● **TO DO**
In the interview with Dael Allison, what name did the early white administration give Nobbys?

This week we talk with the 2016 regional joanne burns award winner, Dael Allison. Her recent work ‘Breakwall’ appears in Landmarks – the latest anthology curated by Spineless Wonders. During this interview we discover Dael’s favourite Australian landscape, who inspires her writing and what inspired her mirco-lit, ‘Breakwall.’
Tell us about a landmark that is significant to you
I am a fan of rocks. Rocks emerging or lying around, teetering in the face of gravity, hoisted and moved, sculpted by wind, water, hands. Any headland appeals. I am no intrepid scaler of verticals but a walk above a cliff face, or below it, is a fascination. Reading the stories the rocks compose, conglomerates of matter and existence trapped by molten capture or pressure. Whibayganba – Nobbys headland – is arguably the most recognised of Newcastle’s landmarks, so it feels clichéd to nominate it here. But there are many facets to Nobbys, from dreamtime stories of the great kangaroo beneath, which sometimes causes the earth to shake, to the role the landmark plays now as lighthouse warding ships away from undersea perils, as a place that draws people out, for fitness of body and mind, solace, fishing, romance and furtive exchanges. Whenever I walk along that breakwall the giant rocks intrigue me, their different geologies, densities, patterns, the way light, rain and spray fall across altering planes, their sheer size. Inevitably I speculate on how they were quarried and transported, back in the early 1800s, by convicts with little self-protection and few tools. Because back then Nobbys was not a headland. It was Coal Island, so named by the early white administration. Convict artist Joseph Lycett painted numerous views of the Coal River settlement which was to soon become Newcastle. One beautiful picture is of evening, with Aboriginal men performing a ceremonial dance in the foreground. In the distance the island is a shark-tooth shape jutting from the sea, a solitary entity guarding the mouth of the Hunter river. Tethered to the land, with its height reduced by half, the Nobbys we know today says much about human values.
What inspired you to write ‘Breakwall’?
Plaques and graffiti along the rocks of Nobbys’ breakwall. The way the elements in wild places, like those dark waves crashing in, exert a hypnotic lure. The impulse to abandon everything known. Shipwrecks, lost lives, simple humanity.

● **STORED ROWS**
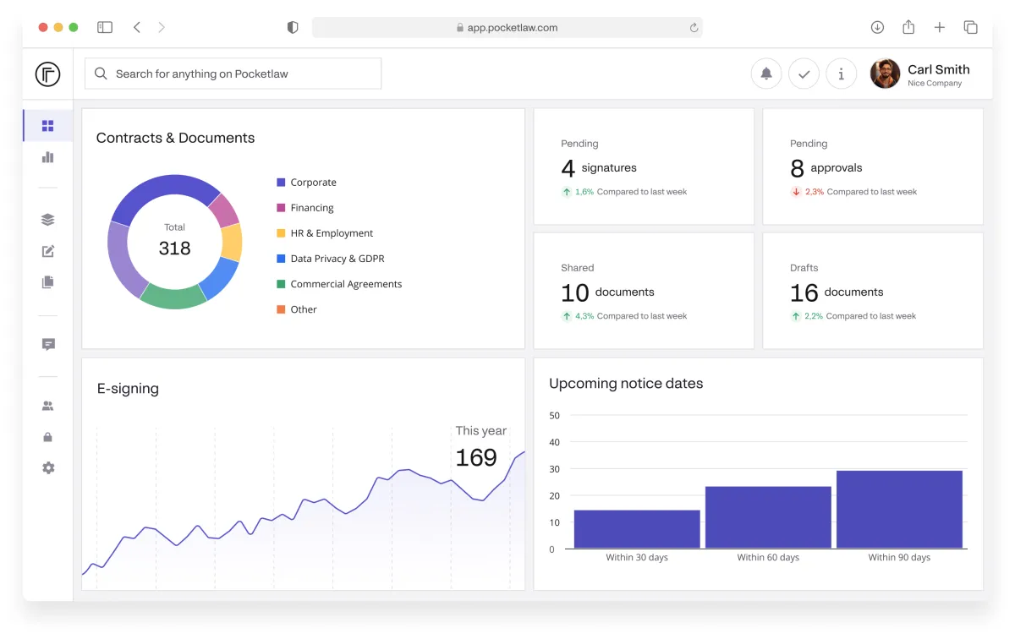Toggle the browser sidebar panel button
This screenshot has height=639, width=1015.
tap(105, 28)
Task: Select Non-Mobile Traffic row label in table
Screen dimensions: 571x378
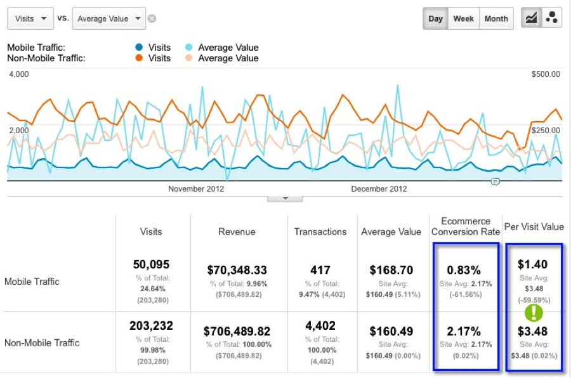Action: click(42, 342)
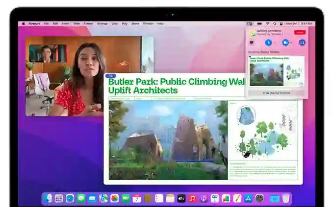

● **THE ANSWER**
Coal Island